This one does not have the bearings.


----------



## Flatband (Dec 18, 2009)

WOW! Some very fine shooting Marty! You gonna be right there at the top at MJ's shoot in August! :bowdown:


----------



## Lug (Nov 12, 2013)

Great shooting! 1. At your level of accuracy and consistency, does the RH matter much? 2. How much more accurate are bands than tubes on the RH? You used to shoot the RH tubes. I always enjoy your videos. Thanks.


----------



## treefork (Feb 1, 2010)

Lug said:


> Great shooting! 1. At your level of accuracy and consistency, does the RH matter much? 2. How much more accurate are bands than tubes on the RH? You used to shoot the RH tubes. I always enjoy your videos. Thanks.

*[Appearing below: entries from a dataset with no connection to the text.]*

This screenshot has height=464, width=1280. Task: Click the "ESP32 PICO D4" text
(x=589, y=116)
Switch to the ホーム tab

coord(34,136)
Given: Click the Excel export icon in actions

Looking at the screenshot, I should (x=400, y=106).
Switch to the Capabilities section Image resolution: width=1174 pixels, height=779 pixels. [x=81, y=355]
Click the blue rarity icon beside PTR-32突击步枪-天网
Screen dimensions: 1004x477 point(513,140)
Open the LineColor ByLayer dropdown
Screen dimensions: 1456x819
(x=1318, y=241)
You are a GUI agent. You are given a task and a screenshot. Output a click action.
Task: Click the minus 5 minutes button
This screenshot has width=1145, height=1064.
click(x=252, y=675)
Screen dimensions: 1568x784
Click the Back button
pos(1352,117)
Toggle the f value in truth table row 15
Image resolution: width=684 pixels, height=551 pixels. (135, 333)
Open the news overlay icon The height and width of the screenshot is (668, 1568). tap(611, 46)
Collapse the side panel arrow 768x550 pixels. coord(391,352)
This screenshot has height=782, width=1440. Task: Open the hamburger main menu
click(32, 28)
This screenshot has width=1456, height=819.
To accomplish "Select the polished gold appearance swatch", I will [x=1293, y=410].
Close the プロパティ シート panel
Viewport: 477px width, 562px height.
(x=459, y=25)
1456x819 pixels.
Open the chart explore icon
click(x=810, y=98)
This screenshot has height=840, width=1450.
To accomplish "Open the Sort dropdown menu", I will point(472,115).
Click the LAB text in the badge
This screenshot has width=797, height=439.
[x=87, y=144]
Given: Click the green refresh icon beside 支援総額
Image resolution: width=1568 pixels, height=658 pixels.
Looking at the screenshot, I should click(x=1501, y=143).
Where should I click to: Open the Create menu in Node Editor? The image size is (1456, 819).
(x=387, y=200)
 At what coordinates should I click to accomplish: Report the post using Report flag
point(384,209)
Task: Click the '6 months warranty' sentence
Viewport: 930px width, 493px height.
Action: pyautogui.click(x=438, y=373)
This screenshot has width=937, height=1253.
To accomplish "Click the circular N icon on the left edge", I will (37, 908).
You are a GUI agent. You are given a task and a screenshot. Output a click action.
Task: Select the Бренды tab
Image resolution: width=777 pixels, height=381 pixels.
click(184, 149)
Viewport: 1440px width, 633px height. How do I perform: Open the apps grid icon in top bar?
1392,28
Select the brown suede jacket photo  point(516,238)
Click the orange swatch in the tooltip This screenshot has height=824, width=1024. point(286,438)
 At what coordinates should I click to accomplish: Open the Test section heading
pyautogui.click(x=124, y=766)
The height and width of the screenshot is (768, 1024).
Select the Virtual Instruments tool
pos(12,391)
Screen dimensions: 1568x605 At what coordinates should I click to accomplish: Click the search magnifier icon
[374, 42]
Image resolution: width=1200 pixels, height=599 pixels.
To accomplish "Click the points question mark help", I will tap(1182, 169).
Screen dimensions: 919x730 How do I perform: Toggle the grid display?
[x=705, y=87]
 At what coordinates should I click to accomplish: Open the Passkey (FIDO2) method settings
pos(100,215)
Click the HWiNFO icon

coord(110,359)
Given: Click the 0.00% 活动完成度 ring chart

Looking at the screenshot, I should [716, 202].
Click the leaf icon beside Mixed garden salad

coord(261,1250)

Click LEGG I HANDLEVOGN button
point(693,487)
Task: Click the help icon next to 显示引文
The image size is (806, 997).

I still make mistakes with a regular shooter sometimes by slightly canting or not being consistent with the cant. The RH takes that out of the equation. I really see it when I do aerial shots. With a fixed head I might hit the fork if not conscious of my hand. With the RH , I just point and shoot. It does it for me.


----------



## Beanflip (Sep 11, 2010)

Nice!


----------



## S.S. sLinGeR (Oct 17, 2013)

Very nice shooting TF.


----------



## Tag (Jun 11, 2014)

Amazing accuracy, thanks for sharing


----------



## Can-Opener (May 11, 2013)

Amazing!!!!! Love to watch your videos.


----------



## leon13 (Oct 4, 2012)

Wow so cool 
Cheers


----------



## slingshooterPT (Feb 22, 2014)

Quick and accurate, both things only come together after many practise!!  Good shooting!!!!

SSPT...


----------



## Charles (Aug 26, 2010)

TF, you are soooo nasty! Great shooting.

Cheers .... Charles


----------



## erniepc1 (Jun 7, 2014)

All I can say is wow! I sure have a long way to go.


----------